The description that follows includes example systems, methods, techniques, and program flows that embody aspects of the disclosure. However, it is understood that this disclosure may be practiced without these specific details. In some instances, well-known instruction instances, protocols, structures, and techniques have not been shown in detail in order not to obfuscate the description.

Because systems used to extract substances (e.g., hydrocarbons) from subsurface formations are located underground, downhole conditions of the well and related formation can be difficult to monitor. For example, operators may wish to track the efficiency of a system used for hydraulic fracking. One example of a condition that may impact the efficiency of a hydraulic fracking system is the condition of perforations in the casing that allow for the flow of fluids, proppant, hydrocarbons, and other substances between the wellbore and the target formation. For example, the perforations may increase in size due to erosion from the fluids, proppants, and other materials flowing through them or may become clogged due to debris.
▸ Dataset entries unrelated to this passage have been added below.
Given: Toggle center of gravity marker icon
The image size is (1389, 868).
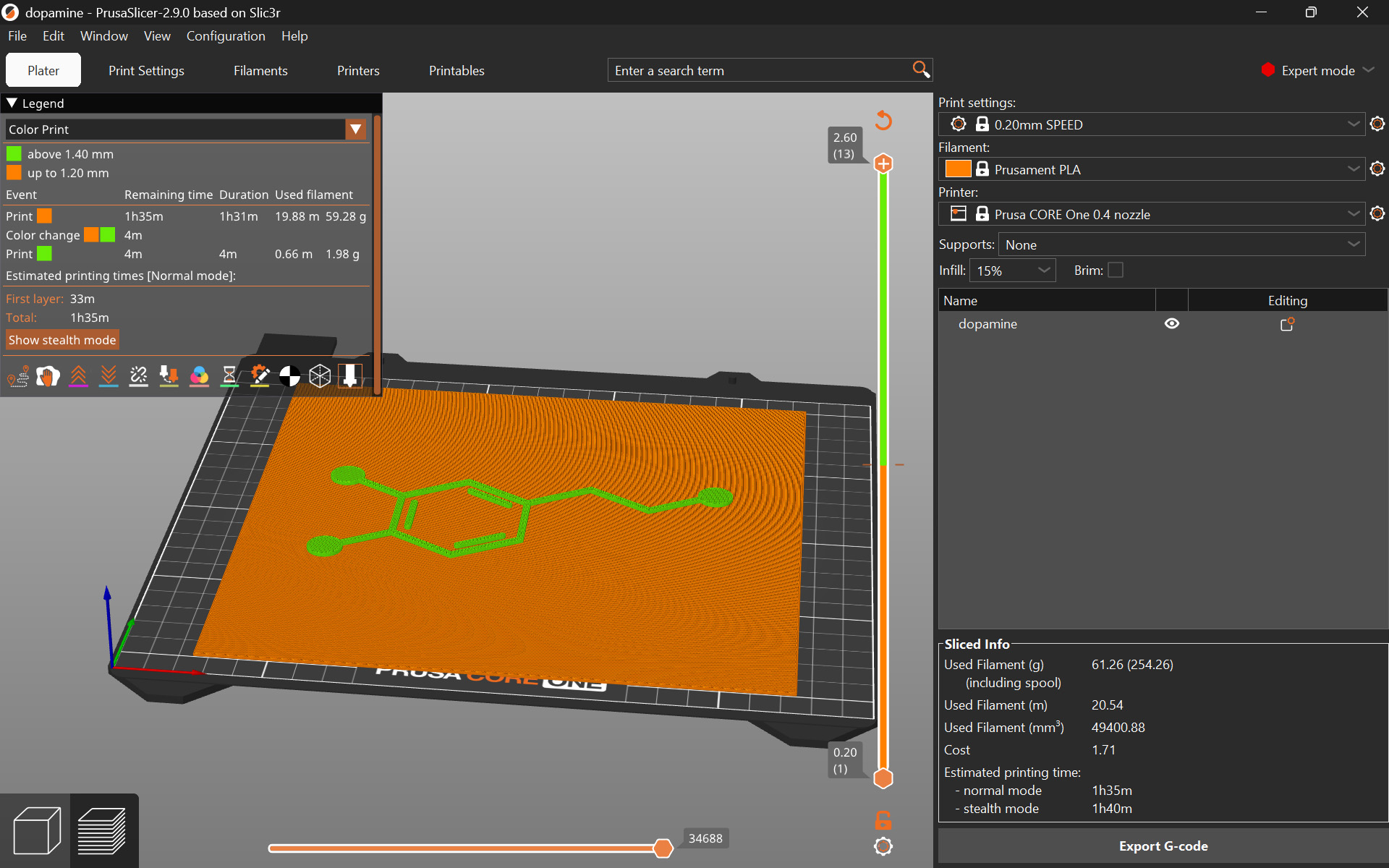Looking at the screenshot, I should tap(289, 376).
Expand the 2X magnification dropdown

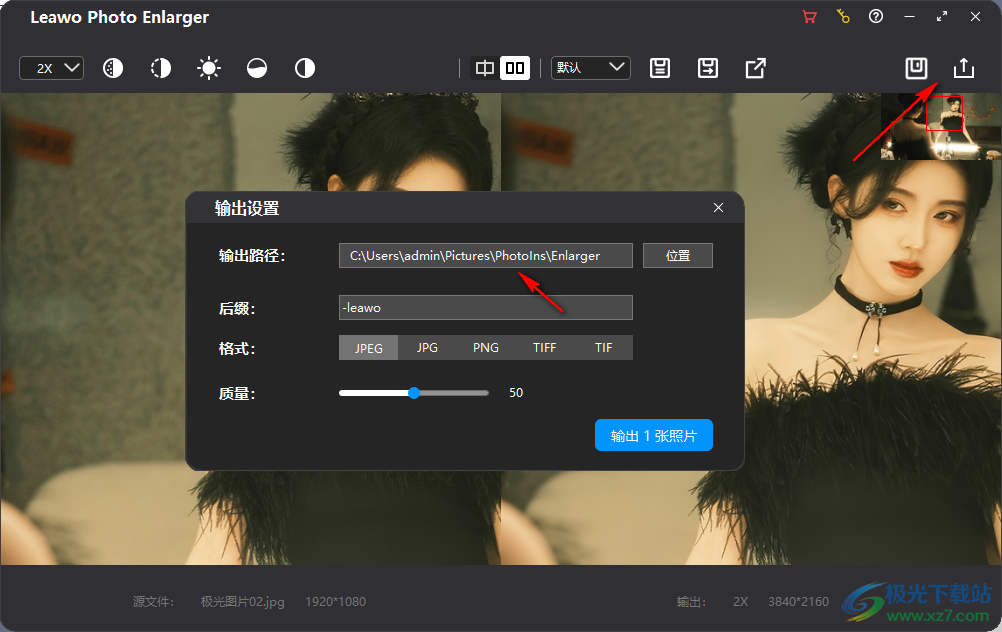click(x=52, y=68)
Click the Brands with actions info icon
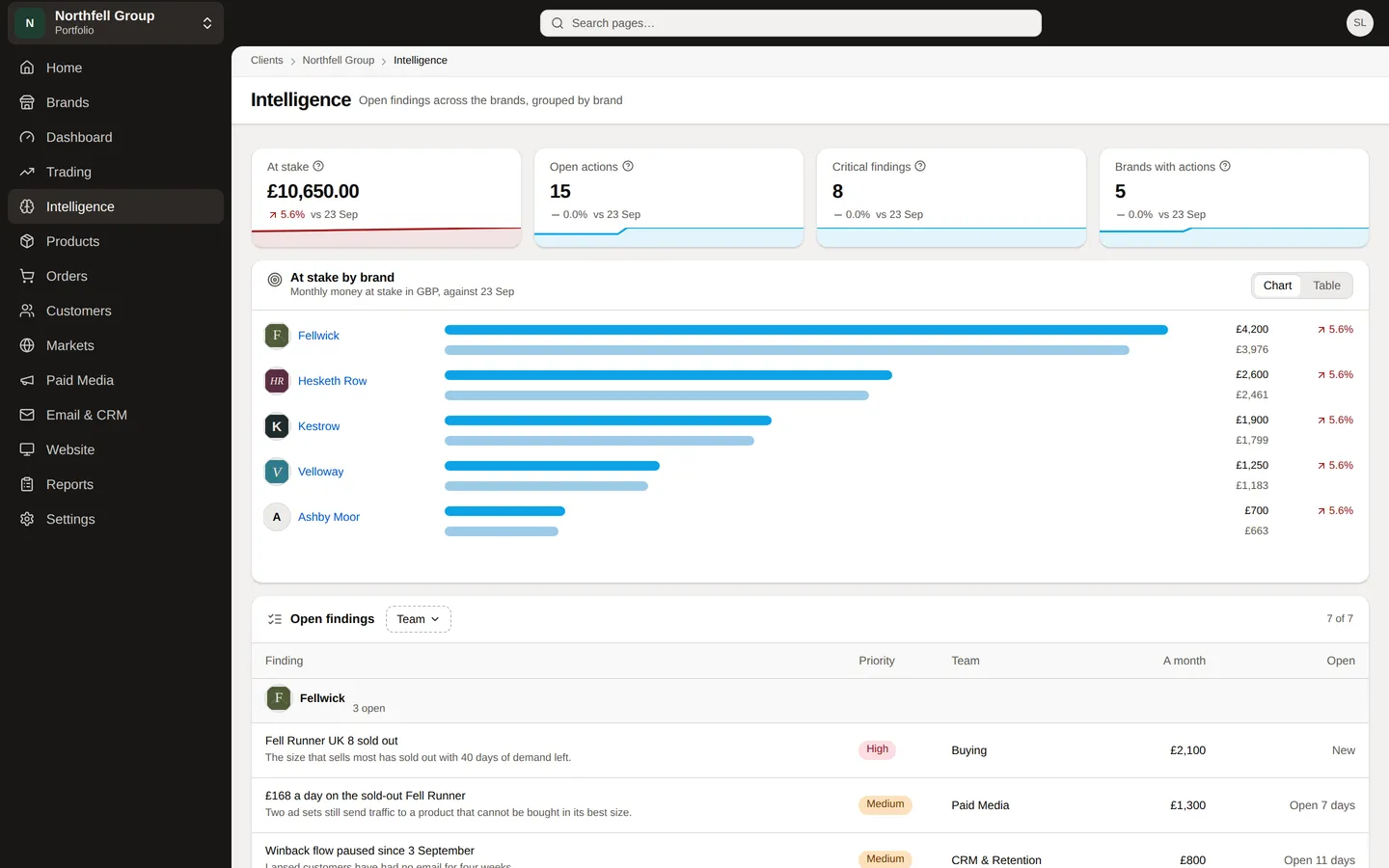The height and width of the screenshot is (868, 1389). point(1225,166)
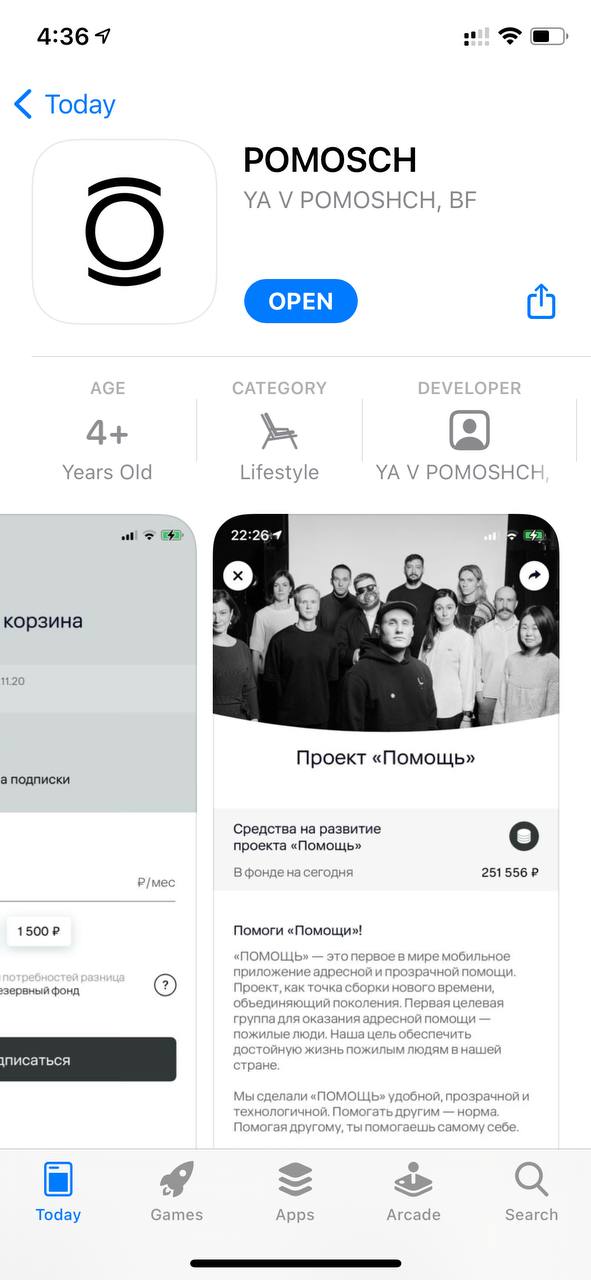Tap the forward arrow icon in the project screenshot
Screen dimensions: 591x1280
[x=535, y=575]
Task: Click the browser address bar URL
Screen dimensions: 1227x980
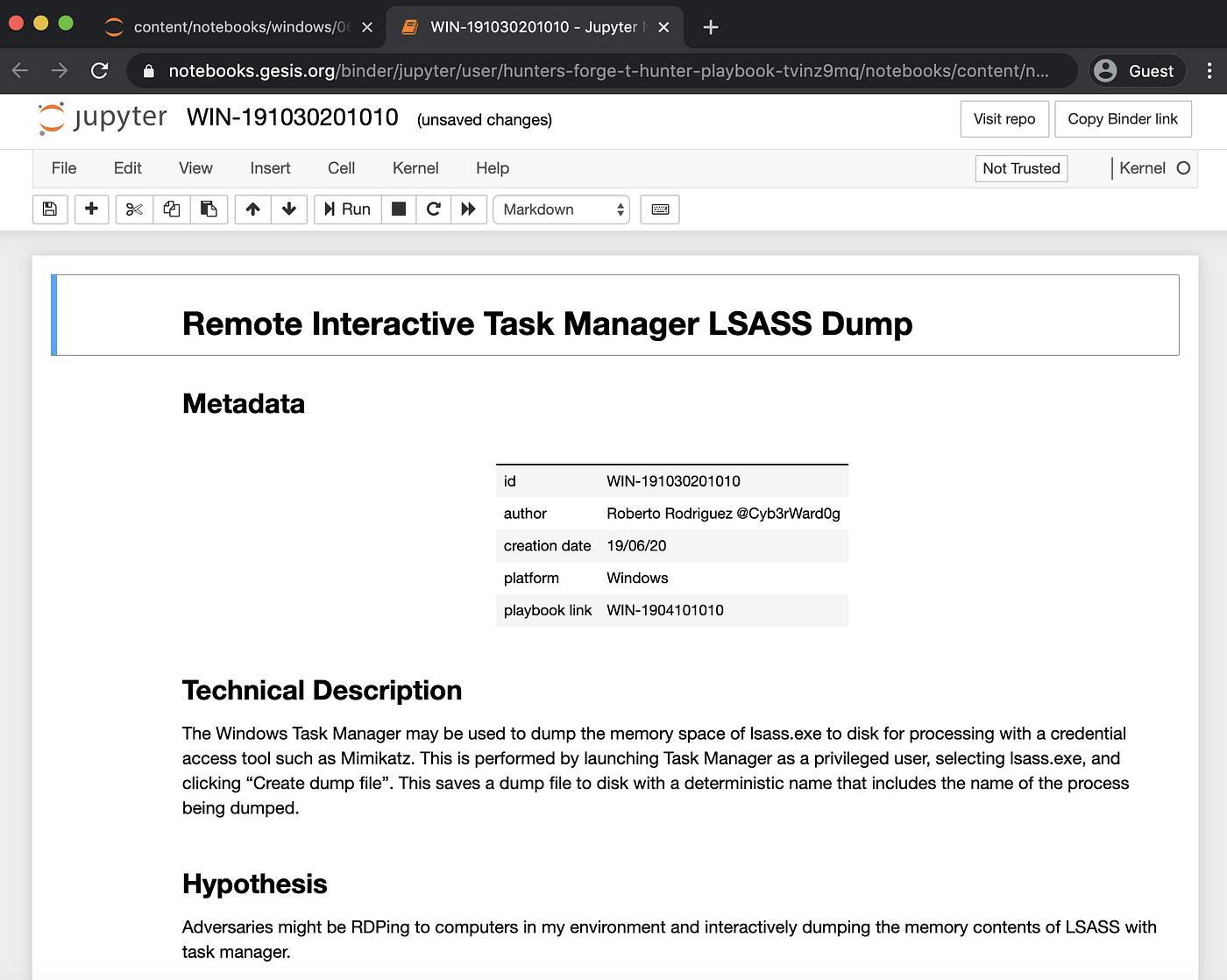Action: 608,71
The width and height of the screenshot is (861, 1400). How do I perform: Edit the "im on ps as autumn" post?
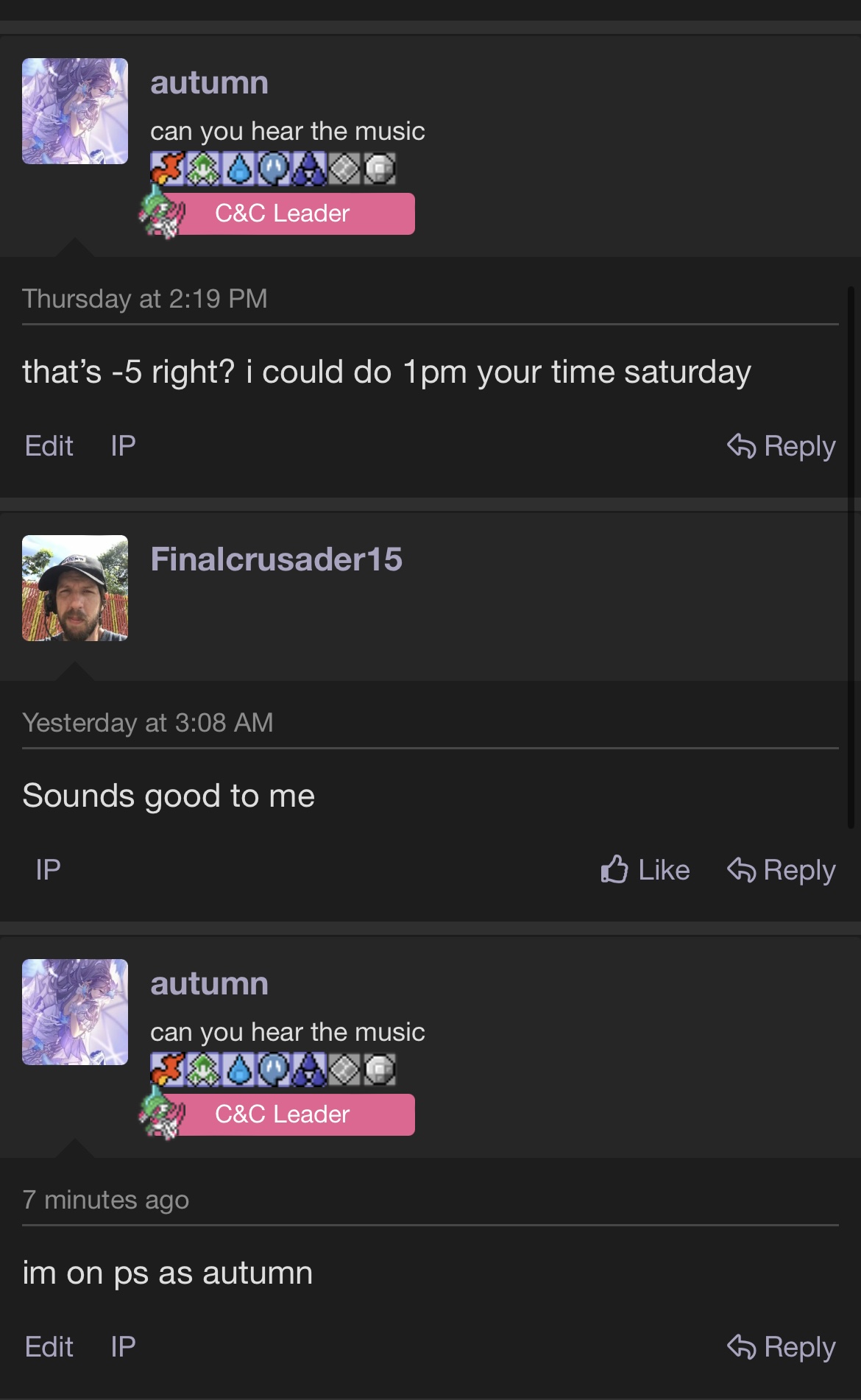coord(49,1347)
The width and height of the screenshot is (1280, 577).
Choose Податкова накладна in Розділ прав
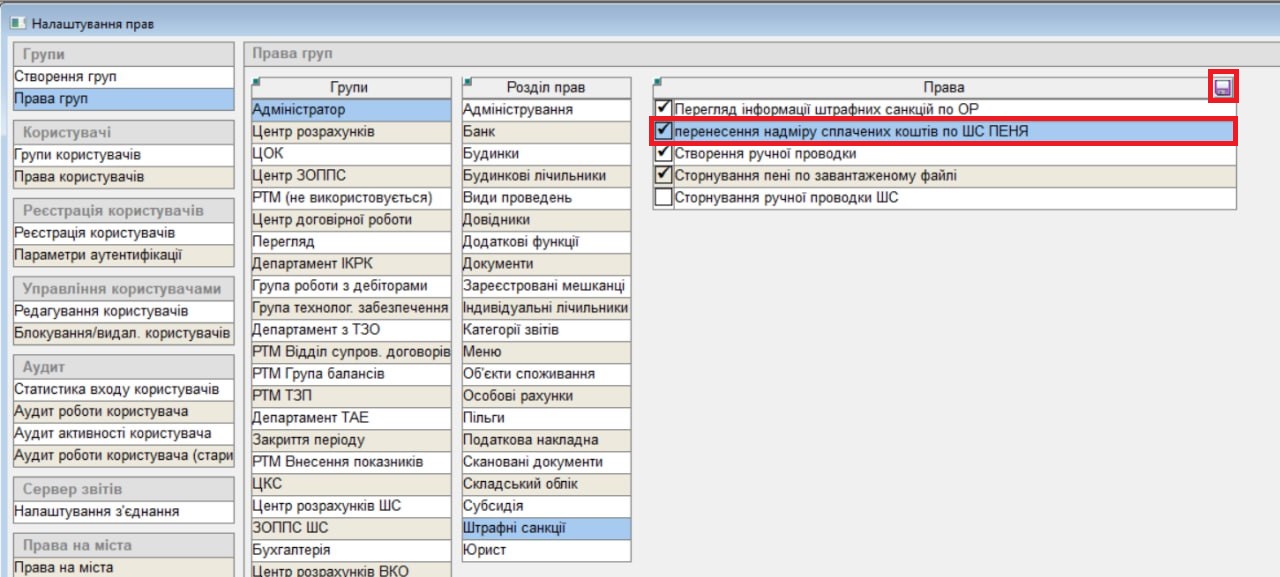coord(530,440)
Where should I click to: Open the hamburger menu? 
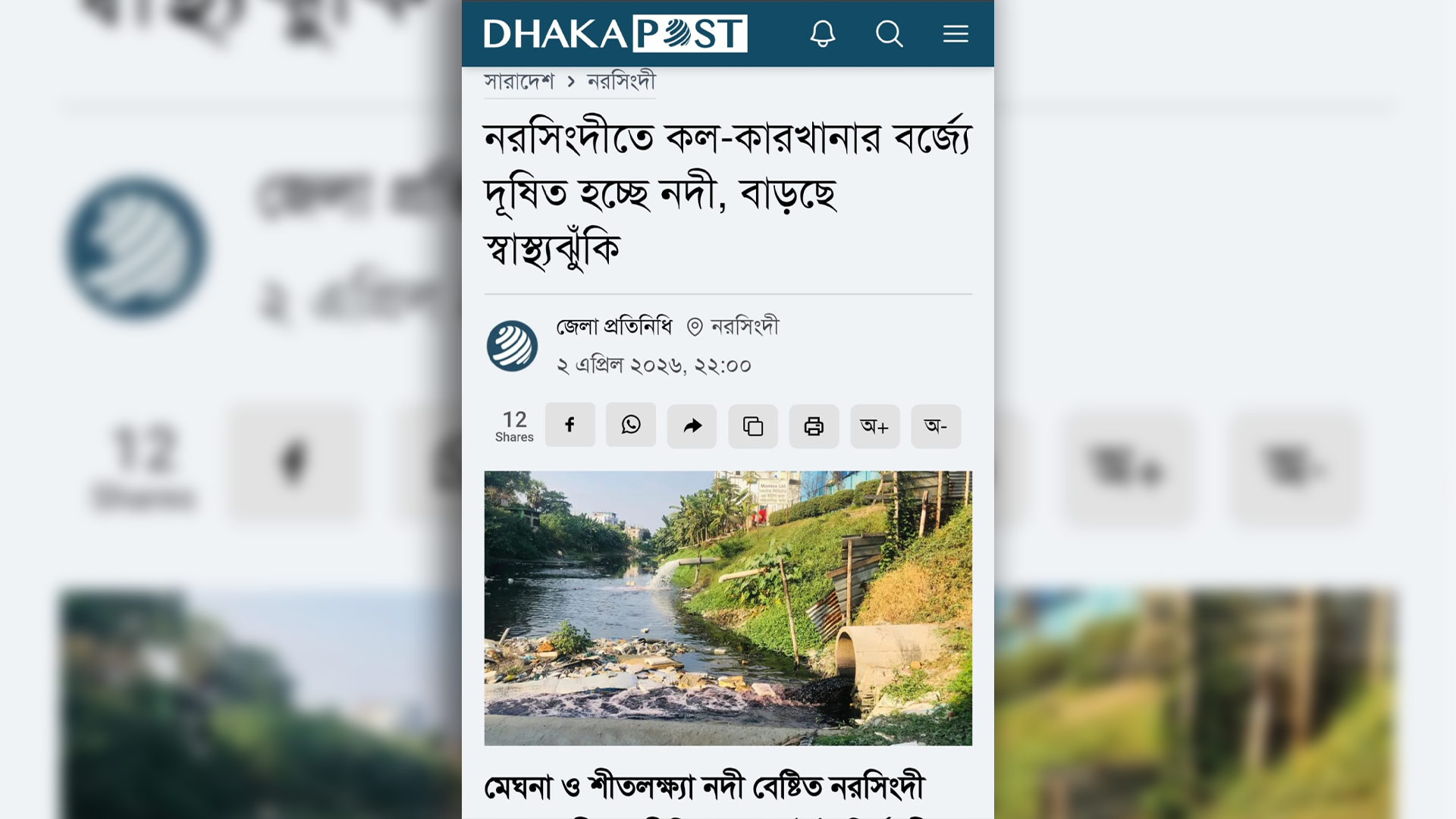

One metric usable to determine the condition of the perforations is the resistance of the well system, which measures how much the system resists the flow of fluids and other materials. For example, clogged perforations may restrict the flow of fluids through them, thereby increasing the resistance of the system. Similarly, erosion of the perforations may increase the flow of fluids through them, thereby decreasing the resistance of the system.

One technique for measuring the resistance of the system utilizes a tube wave (sometimes referred to as a “pressure pulse” or “water hammer”). A tube wave can be generated passively or actively. For example, a tube wave may be generated passively when the pumping of fluid through the wellbore is stopped, causing a pressure differential that flows through the well system. As another example, a tube wave may be generated actively when a pressure source, such as an air gun or electrical discharge causes a pressure increase in the hydraulic fluid, resulting in a pressure differential that flows through the well system.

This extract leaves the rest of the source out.